• THE EXERCISE
Reproduce the entries below word for word, starting at the first line and ending at the line that contains "(x=46, y=12)", with both ends included.

--- start DATA SECTION ---

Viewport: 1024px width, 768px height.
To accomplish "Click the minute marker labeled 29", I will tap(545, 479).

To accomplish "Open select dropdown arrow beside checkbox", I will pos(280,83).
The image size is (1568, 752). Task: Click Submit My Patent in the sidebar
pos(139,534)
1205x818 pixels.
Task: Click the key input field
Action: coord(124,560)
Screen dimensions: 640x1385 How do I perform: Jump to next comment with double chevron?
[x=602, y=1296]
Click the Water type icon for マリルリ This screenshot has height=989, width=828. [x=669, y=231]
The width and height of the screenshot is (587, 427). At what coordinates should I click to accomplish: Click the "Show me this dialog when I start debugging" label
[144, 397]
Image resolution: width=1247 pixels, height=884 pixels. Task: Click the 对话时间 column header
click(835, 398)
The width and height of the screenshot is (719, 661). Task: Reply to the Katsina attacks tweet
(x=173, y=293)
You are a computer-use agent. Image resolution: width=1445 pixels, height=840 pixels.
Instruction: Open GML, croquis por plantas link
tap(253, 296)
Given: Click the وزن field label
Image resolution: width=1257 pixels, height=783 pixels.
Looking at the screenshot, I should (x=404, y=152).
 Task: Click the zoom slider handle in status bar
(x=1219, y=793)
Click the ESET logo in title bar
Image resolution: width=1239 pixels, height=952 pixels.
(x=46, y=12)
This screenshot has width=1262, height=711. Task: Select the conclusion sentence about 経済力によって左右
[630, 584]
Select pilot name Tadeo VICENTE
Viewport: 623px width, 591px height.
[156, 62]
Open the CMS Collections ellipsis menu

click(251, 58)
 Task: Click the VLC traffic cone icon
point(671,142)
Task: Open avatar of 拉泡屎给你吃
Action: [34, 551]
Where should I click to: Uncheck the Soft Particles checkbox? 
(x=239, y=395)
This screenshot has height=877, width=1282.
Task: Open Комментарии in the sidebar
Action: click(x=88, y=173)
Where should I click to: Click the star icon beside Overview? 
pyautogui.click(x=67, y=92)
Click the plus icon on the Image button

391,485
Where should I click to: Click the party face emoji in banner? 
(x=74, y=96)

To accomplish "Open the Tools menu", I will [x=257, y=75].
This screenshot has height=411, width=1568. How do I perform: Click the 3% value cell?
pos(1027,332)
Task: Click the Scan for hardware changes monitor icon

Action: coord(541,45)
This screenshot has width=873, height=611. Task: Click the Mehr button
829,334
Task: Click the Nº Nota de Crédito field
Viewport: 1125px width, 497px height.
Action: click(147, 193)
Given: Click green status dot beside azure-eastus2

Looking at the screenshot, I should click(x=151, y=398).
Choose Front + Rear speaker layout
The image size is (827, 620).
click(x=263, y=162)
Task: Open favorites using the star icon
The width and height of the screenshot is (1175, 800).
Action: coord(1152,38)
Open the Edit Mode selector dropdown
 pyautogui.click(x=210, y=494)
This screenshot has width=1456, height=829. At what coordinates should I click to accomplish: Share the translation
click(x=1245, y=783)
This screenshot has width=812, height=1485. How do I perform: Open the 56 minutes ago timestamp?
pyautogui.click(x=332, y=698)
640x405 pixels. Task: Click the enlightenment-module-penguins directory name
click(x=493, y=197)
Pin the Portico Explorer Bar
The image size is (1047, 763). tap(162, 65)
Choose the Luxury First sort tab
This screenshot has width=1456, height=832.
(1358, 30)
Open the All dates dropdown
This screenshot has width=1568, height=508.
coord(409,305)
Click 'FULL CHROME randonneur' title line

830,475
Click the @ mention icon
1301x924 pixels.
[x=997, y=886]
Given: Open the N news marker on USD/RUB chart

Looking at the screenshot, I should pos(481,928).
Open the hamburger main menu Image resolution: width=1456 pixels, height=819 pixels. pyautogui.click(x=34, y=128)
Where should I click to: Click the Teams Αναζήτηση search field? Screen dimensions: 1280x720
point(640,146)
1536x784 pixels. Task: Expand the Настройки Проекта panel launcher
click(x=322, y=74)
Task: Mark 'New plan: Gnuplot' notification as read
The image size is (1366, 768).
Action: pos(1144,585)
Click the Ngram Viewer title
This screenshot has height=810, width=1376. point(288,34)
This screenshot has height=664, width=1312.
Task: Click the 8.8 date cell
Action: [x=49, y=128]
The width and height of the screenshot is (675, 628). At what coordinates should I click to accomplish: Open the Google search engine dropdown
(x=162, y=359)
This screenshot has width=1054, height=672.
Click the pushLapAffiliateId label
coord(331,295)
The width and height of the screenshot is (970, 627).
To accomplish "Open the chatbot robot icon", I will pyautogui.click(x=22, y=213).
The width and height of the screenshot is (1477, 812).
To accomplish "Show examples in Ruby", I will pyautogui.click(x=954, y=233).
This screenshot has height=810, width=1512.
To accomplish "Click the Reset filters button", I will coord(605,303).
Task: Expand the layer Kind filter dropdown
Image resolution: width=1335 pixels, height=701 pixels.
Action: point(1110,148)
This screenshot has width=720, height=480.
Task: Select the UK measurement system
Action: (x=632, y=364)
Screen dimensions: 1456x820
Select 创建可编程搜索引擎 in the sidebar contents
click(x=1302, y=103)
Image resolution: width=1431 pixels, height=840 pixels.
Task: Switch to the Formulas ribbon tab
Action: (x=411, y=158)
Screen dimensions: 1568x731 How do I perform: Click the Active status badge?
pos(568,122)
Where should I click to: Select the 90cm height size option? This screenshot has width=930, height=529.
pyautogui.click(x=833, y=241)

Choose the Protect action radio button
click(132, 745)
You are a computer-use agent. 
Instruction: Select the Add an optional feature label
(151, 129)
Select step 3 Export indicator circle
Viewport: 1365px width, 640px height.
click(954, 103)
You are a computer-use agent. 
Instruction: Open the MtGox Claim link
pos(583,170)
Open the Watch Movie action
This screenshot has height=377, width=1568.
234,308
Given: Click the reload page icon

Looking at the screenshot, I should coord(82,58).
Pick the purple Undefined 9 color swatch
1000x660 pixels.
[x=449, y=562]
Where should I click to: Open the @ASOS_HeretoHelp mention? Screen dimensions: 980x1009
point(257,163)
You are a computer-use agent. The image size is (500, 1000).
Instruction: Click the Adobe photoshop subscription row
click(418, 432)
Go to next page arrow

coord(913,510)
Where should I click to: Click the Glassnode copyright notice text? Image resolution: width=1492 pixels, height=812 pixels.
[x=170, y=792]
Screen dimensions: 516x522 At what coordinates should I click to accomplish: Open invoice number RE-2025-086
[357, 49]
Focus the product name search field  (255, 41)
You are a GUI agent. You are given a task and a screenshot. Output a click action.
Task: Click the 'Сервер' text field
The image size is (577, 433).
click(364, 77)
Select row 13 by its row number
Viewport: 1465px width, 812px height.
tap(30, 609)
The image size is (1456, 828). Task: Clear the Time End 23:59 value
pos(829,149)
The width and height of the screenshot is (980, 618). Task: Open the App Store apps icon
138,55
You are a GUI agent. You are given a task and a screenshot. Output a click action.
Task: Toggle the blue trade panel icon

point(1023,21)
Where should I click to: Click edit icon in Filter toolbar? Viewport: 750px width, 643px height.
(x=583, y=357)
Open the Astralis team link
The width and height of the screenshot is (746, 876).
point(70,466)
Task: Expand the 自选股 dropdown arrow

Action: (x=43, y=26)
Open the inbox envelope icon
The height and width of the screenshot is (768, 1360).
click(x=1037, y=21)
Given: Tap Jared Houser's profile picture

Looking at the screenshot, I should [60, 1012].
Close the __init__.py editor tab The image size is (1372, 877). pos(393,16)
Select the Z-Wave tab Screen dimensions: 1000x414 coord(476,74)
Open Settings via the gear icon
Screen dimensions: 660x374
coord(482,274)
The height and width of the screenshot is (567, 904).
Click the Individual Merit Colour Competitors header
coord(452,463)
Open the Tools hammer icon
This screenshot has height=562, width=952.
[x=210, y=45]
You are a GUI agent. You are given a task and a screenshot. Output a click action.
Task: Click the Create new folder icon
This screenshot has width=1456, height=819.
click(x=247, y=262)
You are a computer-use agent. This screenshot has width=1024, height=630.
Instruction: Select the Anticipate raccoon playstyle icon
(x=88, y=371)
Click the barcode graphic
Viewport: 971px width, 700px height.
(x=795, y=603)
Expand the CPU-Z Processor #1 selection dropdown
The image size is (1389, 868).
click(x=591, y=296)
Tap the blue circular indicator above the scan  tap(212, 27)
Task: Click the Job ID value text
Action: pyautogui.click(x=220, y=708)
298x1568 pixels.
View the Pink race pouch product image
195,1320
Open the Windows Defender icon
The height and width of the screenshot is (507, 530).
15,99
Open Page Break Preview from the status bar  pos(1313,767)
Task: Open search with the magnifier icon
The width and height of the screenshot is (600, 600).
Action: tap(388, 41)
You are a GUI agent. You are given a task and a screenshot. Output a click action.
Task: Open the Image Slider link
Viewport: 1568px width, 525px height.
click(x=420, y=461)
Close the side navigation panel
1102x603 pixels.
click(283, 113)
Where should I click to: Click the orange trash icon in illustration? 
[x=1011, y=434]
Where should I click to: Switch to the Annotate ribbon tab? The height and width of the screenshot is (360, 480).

--- end DATA SECTION ---

• WORKED ANSWER
Viewport: 1024px width, 768px height.
To accomplish "Click the minute marker labeled 29", I will tap(545, 479).

To accomplish "Open select dropdown arrow beside checkbox", I will pos(280,83).
The image size is (1568, 752). Task: Click Submit My Patent in the sidebar
pos(139,534)
1205x818 pixels.
Task: Click the key input field
Action: coord(124,560)
Screen dimensions: 640x1385 How do I perform: Jump to next comment with double chevron?
[x=602, y=1296]
Click the Water type icon for マリルリ This screenshot has height=989, width=828. [x=669, y=231]
The width and height of the screenshot is (587, 427). At what coordinates should I click to accomplish: Click the "Show me this dialog when I start debugging" label
[144, 397]
Image resolution: width=1247 pixels, height=884 pixels. Task: Click the 对话时间 column header
click(835, 398)
The width and height of the screenshot is (719, 661). Task: Reply to the Katsina attacks tweet
(x=173, y=293)
You are a computer-use agent. Image resolution: width=1445 pixels, height=840 pixels.
Instruction: Open GML, croquis por plantas link
tap(253, 296)
Given: Click the وزن field label
Image resolution: width=1257 pixels, height=783 pixels.
Looking at the screenshot, I should (x=404, y=152).
 Task: Click the zoom slider handle in status bar
(x=1219, y=793)
Click the ESET logo in title bar
Image resolution: width=1239 pixels, height=952 pixels.
(x=46, y=12)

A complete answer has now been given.